色ごとにあまり興味のない彗には理解しがたいが、それが蓮なのだと諦めていた。
「結局どうするんだよ?」
「とりあえず彗の家に行っていい?ついでに夕飯も所望する!」
「お前は相変わらず図々しいな…」
呆れ半分、諦め半分で俺は蓮を見る。
「まぁまぁ、良いではないか!」
カラッとした笑顔で笑い、蓮は俺の前を歩き出した。
「たっだいまぁー」
人の家だというのに我が物顔で蓮が中に入る。
「一応、俺の家なんだけど…」
「気にしない、気にしない」
慣れた足取りで蓮はリビングに向かい、そして直ぐに彼の驚いたような声が響いた。
「あれ、爽〈そう〉いたんだ!」
「いらっしゃい、諏訪部くん」
蓮に続いてリビングに入ると、確かにソファの上には俺の双子の弟、桐生 爽〈きりゅう そう〉がいた。
珍しい。
爽が俺より早く帰るなんて滅多にないのに…。
しかも隣には女顔負けの美少年が存在した。
歳下だろうか?
爽の腕を掴み、ぴったりと寄り添っている。
「彗も、お帰り」
爽は蓮に声をかけた時より幾分素っ気ない態度で俺に声をかけた。
「ああ」
「ねぇ、爽くん。

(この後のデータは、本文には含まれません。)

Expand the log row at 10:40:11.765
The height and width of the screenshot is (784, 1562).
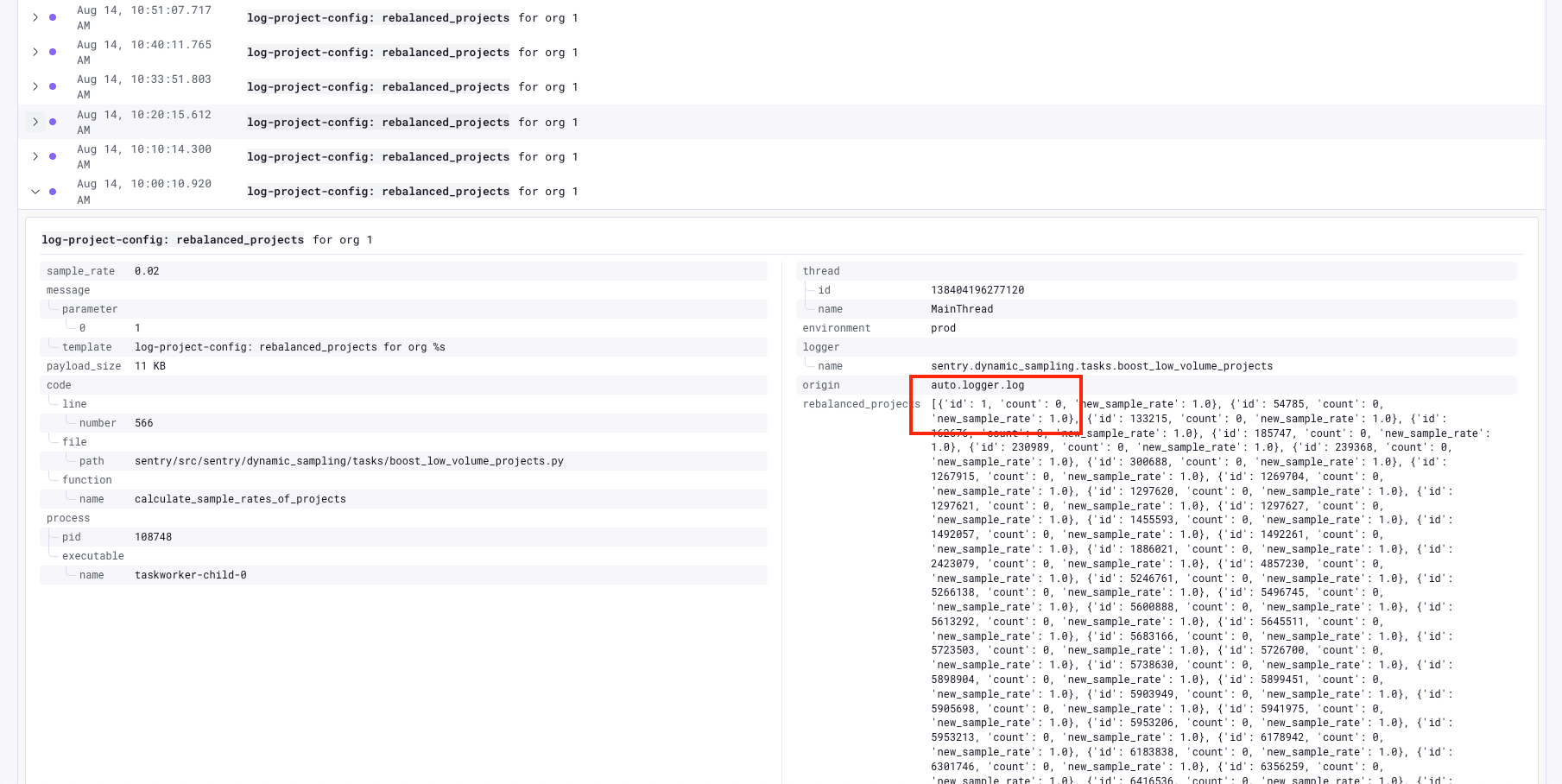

お兄さんもその友達も来ちゃったしさ、爽くんのお部屋に行きたい」
と、ここで爽の隣に座る男の子が甘い声と、これ又甘えた態度で訴える。
「邪魔されたくないし、いいでしょ?」
ちらり…よりはギラリという効果音が似合う瞳でこちらを睨みつつ、爽には甘い笑顔を向ける高等技術を披露してくれる。
…明らかに俺が邪魔ってか?
舌打ちをしそうになるが、いつもの事だと自分に言い聞かせた。